“I hope so. Gregor is suited up and ready to go out. I'll relay from the engine team. Coretta will handle his umbilicals from inside the hatch.”
“That is contraindicated.”
“What the hell do you mean, Flax? If that engine isn't fixed there goes everything.”
“Look, Patrick, it looks like there isn't enough time to get the engine firing before atmospheric contact.”
“According to my clock we have about eighteen hours yet before we are due to hit.”
“The clock's been changed…”
“What!”
“Listen to me.
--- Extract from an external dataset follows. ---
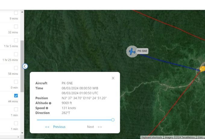Check the 1 hr 5 mins checkbox

(16, 40)
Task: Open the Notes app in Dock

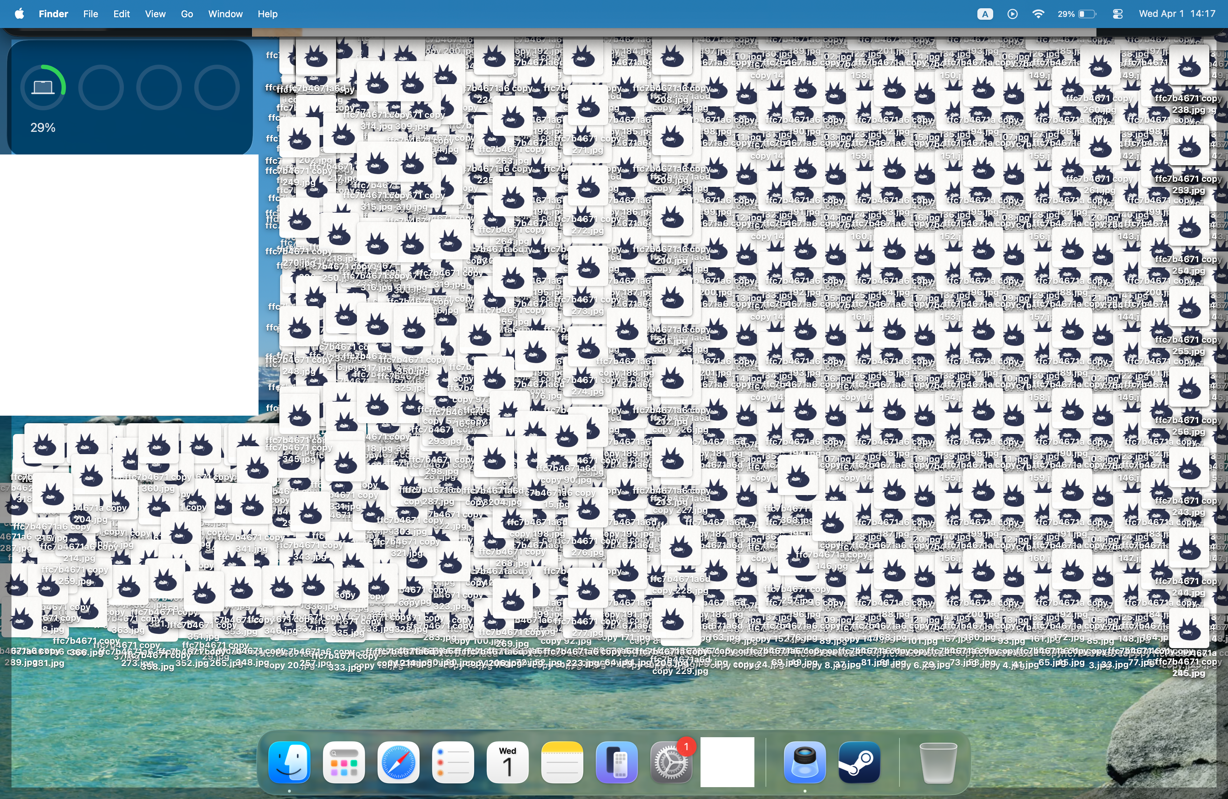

I've been talking to a Professor Weisman who is a solar physicist, a high atmosphere specialist. Solar storms are due soon that will raise the top of the atmosphere, change everything.”
“When are they due?”
“Almost any time now.”
“This is straight, Flax? No chance of error?”
“No chance of error on the sun's rotation. The storms were just small ones when he observed them about two weeks ago. If they follow the normal solar activity pattern they should be full-blown by now.”
“Give me the odds, Flax. The sun is no goddamn oven that goes on and off with a timer. What are the odds of a major eruption?”
Flax hesitated, but in the end he had to speak. “Eighty to ninety percent that there will be a major solar flare.”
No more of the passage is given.